Literature DB >> 30716035

VSSA-NET: Vertical Spatial Sequence Attention Network for Traffic Sign Detection.

Yuan Yuan, Zhitong Xiong, Qi Wang.   

Abstract

Although traffic sign detection has been studied for years and great progress has been made with the rise of deep learning technique, there are still many problems remaining to be addressed. For complicated real-world traffic scenes, there are two main challenges. First, traffic signs are usually small-sized objects, which makes them more difficult to detect than large ones; second, it is hard to distinguish false targets which resemble real traffic signs in complex street scenes without context information. To handle these problems, we propose a novel end-to-end deep learning method for traffic sign detection in complex environments. Our contributions are as follows: 1) we propose a multi-resolution feature fusion network architecture which exploits densely connected deconvolution layers with skip connections, and can learn more effective features for a small-size object and 2) we frame the traffic sign detection as a spatial sequence classification and regression task, and propose a vertical spatial sequence attention module to gain more context information for better detection performance.

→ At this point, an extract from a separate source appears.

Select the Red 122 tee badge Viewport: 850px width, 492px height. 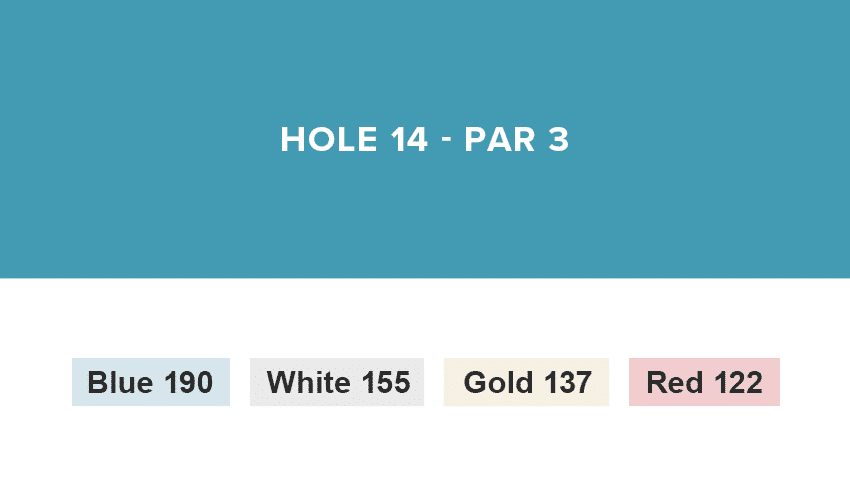pos(704,382)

To comprehensively evaluate the proposed method, we experiment on several traffic sign datasets as well as the general object detection dataset, and the results have shown the effectiveness of our proposed method.

Year:  2019        PMID: 30716035     DOI: 10.1109/TIP.2019.2896952

Source DB:  PubMed          Journal:  IEEE Trans Image Process        ISSN: 1057-7149            Impact factor:   10.856


  2 in total

1.  Improved Traffic Sign Detection and Recognition Algorithm for Intelligent Vehicles.

Authors:  Jingwei Cao; Chuanxue Song; Silun Peng; Feng Xiao; Shixin Song
Journal:  Sensors (Basel)       Date:  2019-09-18       Impact factor: 3.576

2.  Deep learning-based object recognition in multispectral satellite imagery for real-time applications.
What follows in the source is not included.